The Heatley block is located at the corner of Heatley and Hastings Street. It was recently purchased by the City of Vancouver and is operated by Atira Property Management. Rogan Sinclair along with his partner Kim, are the site managers for the Heatley Block. They have recently moved in with their kids Christmas and Mickey this past year. The previous building they were in was located at 29 west Hastings street next to Army and Navy, not super kid friendly, but they managed. I met Christmas and Mickey at Strathcona Community Centre where i have worked on and off for about 12 years. They were all very happy about this move to the Heatley Block. Close to the school, way more space for them as a family, quieter, and places to play outside, 2 parks just down the street. They are adaptable kids, they’ll figure it out if their new home gets torn down. They already are. They have been going around with petitions, Mickey told me they have 3 pages filled up already. Their parents are bound by who they work for to not respond, but their kids aren’t. I feel really proud of them that they feel empowered enough to respond, and i want to support them how i can. I guess that’s why i’m writing about them, a small way of helping. They are 2 very good reasons amongst many as to why the Heatley Block should stay put.

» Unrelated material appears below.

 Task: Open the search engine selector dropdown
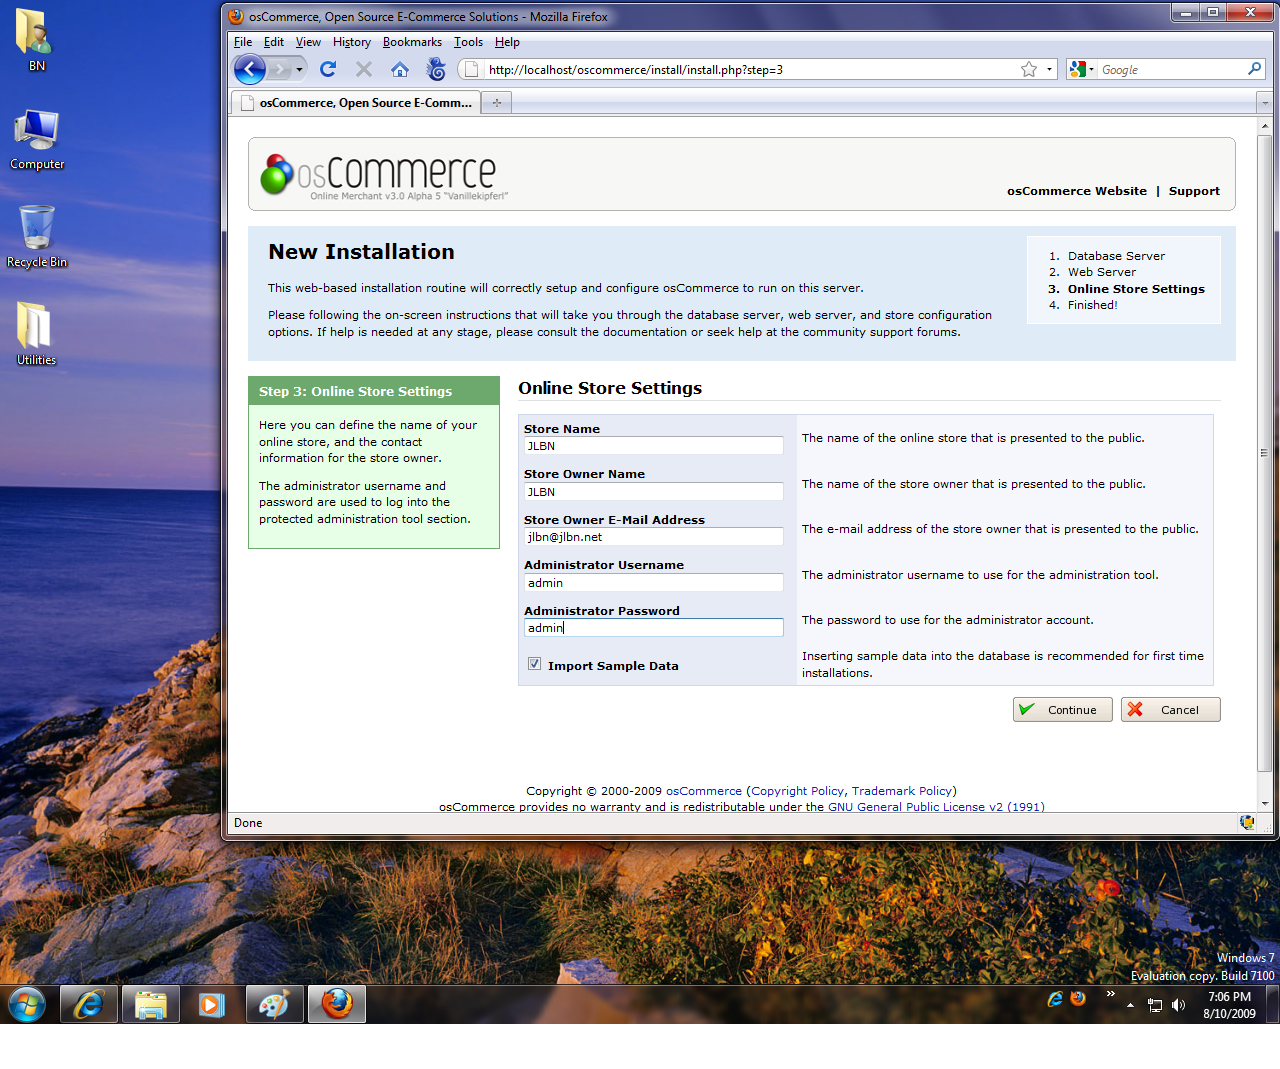pyautogui.click(x=1082, y=69)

The proposal goes something like this: Tear down the Heatley block as well as the adjacent building belonging to Pivot Legal Society(who will sell their building to the city for this project) and build an 8 storey tower containing 200 square foot boxes of housing and a brand new library on Hastings Street, with some new retail space. This part of the plan is still a little fuzzy for me, maybe hard to believe, but the Children’s library at the School would be closed and moved to Hastings Street as well as the Carnegie Library. There has been an alternate proposal by a residents group to move the proposed new library in to the oldest part of Strathcona Elementary School, also slated for demolition.

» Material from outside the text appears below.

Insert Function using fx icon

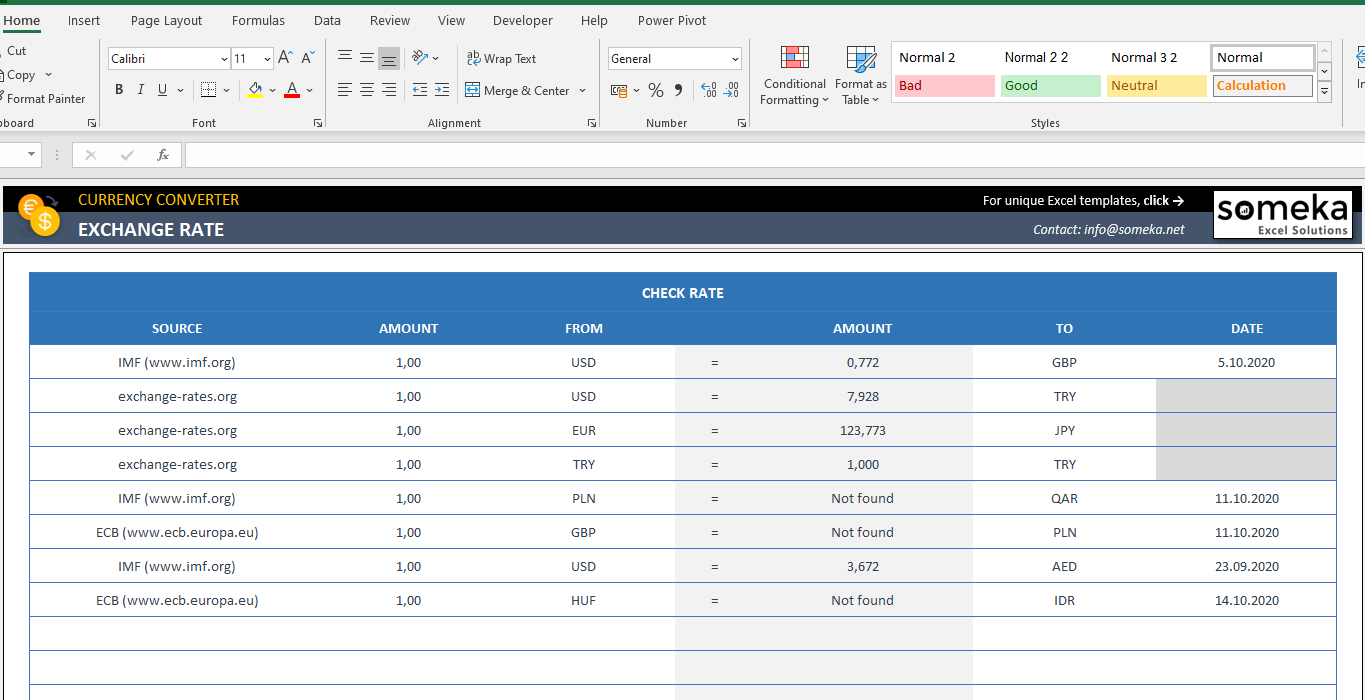pos(163,155)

So why is any of this wrong, new library, new affordable housing, all good right? No actually, its all supposed to sound good, just like South East False Creek,which has seen all but 20 percent of its affordable housing squeezed out, and the future of that is still debatable. The high costs of construction can be trumped out to add a few more floors on, make the project half market or more and why not throw a Starbucks downstairs, not out of the realm of possibility, their is much history to draw upon. So why should it stay put? Carnegie Library for starters is one of the most used libraries in the City. The Children’s library at the School is also well used and very convenient and safe for the kids, that don’t have to walk out to a highway to get their books. For all of the new residents who are too freaked out to go to Carnegie for their books, they could go to the oldest part of the School that could house a full collection with an expanded children’s section. There are also a number of viable local businesses at street level, including the most recent tenant Spartacus Books, which has been in and around the neighbourhood for over 30 years.
We don’t seem to get the concept of heritage and why it is actually important. Our idea of heritage is gutting the interior, keeping the facade and popping a tower in the middle. Not heritage. Heritage is about people and memory and story and the feel of places that have had thousands of people run through them. People who have witnessed decades of changes.
Home is different than housing. This concept has been forgotten In the flurry of guilt and shame around the issue of homelessness and poverty in our city, “lets just house as many people as we can, 200 square feet, better than nothing”. Tell that to the Sinclair’s, who after a very long time in housing, just found home.